Crunch Time!

It’s begun. From now until the end of February, I can spend virtually all my time preparing for my trip. 

This sudden freedom-to-be-single-minded isn’t random; I’ve spent a year trying to get to this point. I’ve saved up and hustled skrilla over the last year to allow myself this cushion of time, and finagled the perfect situation: I’m house-sitting, so I get a comfortable private space with no rent, in a place with mild weather. There’s no WiFi, which has a silver lining in that it forces me to get out of the house to get online and makes me less likely to waste the time that I do spend online. Plus, I’m relatively close to two REI stores; several great grocery stores; and Planet Granite, my favorite climbing gym in the country, where I’ve just bought a one-month membership. All are within a seventeen-mile bike ride.

So, I’ve been getting emails pestering me for updates on what I’m doing, or interrogating me about my training methods, previous experience, packing list, etc. 

And I’m stoked on the interest [really, I am, that’s not just me being PC—the positive reception I’ve received so far was honestly pretty unexpected and has got me feeling ecstatic] but I honestly do not have time to answer all these emails [my time on the Internet’s already being spent studying the terrain and conditions of my route down to the mile, scheduling bookings, investigating camping and making arrangements with hosts, and learning about bikes from the ground up]. 

Here’s the full disclosure; hopefully it’ll satisfy everyone’s questions. 

Training

Last week and this week:

  • 2+ long rides per week [increasing what “long” means each time; yesterday I did a thirty-mile ride, so my next ride will be thirty-five or forty]
  • 2+ shorter rides per week done to my maximum capacity [anaerobic], ideally with a steep, sustained climb
  • 2 rest days [meaning no long or hard bike rides], only bicycling for small, local commutes [i.e., errands like grocery runs or going to cafes to catch up on emails, or doing small loops around local trails and roads]
  • Cross-train daily, but particularly on rest days. For cross-training, I’ve been climbing and doing yoga at PG, and doing NeilaRey.com workouts at home [a fantastic site, with something for everybody: some of the workouts are far too easy for me, but others completely demolish me].
  • Incorporate weight loads in some of my rides, incrementally increasing the weight.

+++

### [TASK ITEM A]
According to the trip-preparation post, why is having no WiFi at the house-sitting place a silver lining? Answer in one to three sentences.
### [TASK ITEM B]
Write the next part of the trip-preparation post, starting after its final training item about adding weight loads to rides.

[Saved data entries]
+++

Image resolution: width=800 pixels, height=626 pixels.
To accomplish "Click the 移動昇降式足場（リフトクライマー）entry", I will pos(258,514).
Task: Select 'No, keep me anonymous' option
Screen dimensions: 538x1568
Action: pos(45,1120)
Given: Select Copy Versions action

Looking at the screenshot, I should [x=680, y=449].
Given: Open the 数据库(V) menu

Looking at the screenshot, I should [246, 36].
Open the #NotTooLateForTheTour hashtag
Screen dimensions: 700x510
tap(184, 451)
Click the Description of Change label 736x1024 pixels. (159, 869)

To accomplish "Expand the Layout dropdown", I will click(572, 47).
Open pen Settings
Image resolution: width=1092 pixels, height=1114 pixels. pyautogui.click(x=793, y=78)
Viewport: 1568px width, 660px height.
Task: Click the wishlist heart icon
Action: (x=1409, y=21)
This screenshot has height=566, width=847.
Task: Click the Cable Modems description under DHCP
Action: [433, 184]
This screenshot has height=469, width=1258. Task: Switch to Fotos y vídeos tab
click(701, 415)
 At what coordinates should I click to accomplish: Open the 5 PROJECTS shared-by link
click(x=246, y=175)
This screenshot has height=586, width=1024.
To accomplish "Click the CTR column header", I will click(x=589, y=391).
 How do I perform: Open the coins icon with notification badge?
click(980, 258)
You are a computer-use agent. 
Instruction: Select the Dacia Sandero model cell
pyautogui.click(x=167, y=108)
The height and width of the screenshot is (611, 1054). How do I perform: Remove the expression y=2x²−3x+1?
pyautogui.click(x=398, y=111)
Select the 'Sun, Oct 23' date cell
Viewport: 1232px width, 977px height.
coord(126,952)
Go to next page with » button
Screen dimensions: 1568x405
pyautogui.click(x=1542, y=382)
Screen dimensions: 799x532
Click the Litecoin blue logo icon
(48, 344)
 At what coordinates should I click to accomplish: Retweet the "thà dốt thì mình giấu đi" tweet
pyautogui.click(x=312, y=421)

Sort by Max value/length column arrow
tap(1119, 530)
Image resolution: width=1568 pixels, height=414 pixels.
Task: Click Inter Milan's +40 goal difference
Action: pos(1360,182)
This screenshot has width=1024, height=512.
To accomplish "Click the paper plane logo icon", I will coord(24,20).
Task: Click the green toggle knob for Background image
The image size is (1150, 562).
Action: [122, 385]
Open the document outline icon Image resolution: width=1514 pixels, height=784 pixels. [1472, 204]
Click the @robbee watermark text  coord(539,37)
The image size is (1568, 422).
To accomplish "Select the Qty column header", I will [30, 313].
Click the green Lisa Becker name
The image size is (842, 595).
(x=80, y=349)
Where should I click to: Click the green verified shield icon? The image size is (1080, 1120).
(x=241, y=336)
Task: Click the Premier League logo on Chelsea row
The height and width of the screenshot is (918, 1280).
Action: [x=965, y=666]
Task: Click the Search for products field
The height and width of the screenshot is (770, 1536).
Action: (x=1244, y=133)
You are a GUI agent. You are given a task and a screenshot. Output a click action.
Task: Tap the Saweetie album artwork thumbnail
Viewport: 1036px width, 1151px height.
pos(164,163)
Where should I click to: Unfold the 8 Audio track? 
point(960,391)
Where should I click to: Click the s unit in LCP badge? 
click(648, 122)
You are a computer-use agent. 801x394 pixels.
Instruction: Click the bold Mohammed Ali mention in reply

+++

### [ANSWER AREA A]
With no WiFi, the writer has to leave the house to get online. That also makes the writer less likely to waste the time spent online.

### [ANSWER AREA B]
Yesterday’s thirty-mile ride was my first with weight, and while I only packed ten pounds, it showed me just how crucial minimalist packing is going to be on this trip. If you ask me, riding with a loaded bike is worse than hiking with a heavy pack, and I know plenty about that: at the end of my season working for the Parks, I had to hike out our last twenty-five miles with seventy pounds on my back…and on top of that, had to drag a friend’s eighty-pound pack for the last couple miles when half our crew came down with some crazy flu. Now when I go backpacking, I’m obscenely minimal, so much so that I’d never suggest to anyone that they ought to pack as little as I do.

Some people have asked me about what computers or heart rate monitors or what have you I'm using; the answer is "none".

I've been using the free versions of Strava and Ride with GPS apps to plan/track my rides, that's all.

Research

  • As of now, I’ve read most of The Complete Book of Long-Distance Cycling, and have been obsessively Googling articles and watching Youtube videos to answer my questions [and, before that, to figure out what the questions were that I should be asking, because I had no clue].
  • I’ve been scouring sites like Adventure Cycling Association and East Coast Greenway and repeatedly, neurotically plugging my route into Google maps, one chunk at a time, to check miles and terrain and make modifications. Over and over. Revising and revising. I’m finally at a point where I’ve got the skeleton for my complete tour; there’s some wiggle-room and I’ll be making some changes, but I basically have my dates outlined, and it’s looking like the tour will take exactly [or close to exactly] four months from Key West, FL to Bar Harbor, ME.

Diet

Pretty simple. High protein. Aiming for about 125g a day [since I weigh between 120-125 lbs].

Otherwise, healthy/varied in general, low junk. [Though I’m a sucker for free food, and cave whenever the opportunity arises.]

Other

Since a few people have wanted to nerd out about gear, I’ll jabber on about that in a separate post.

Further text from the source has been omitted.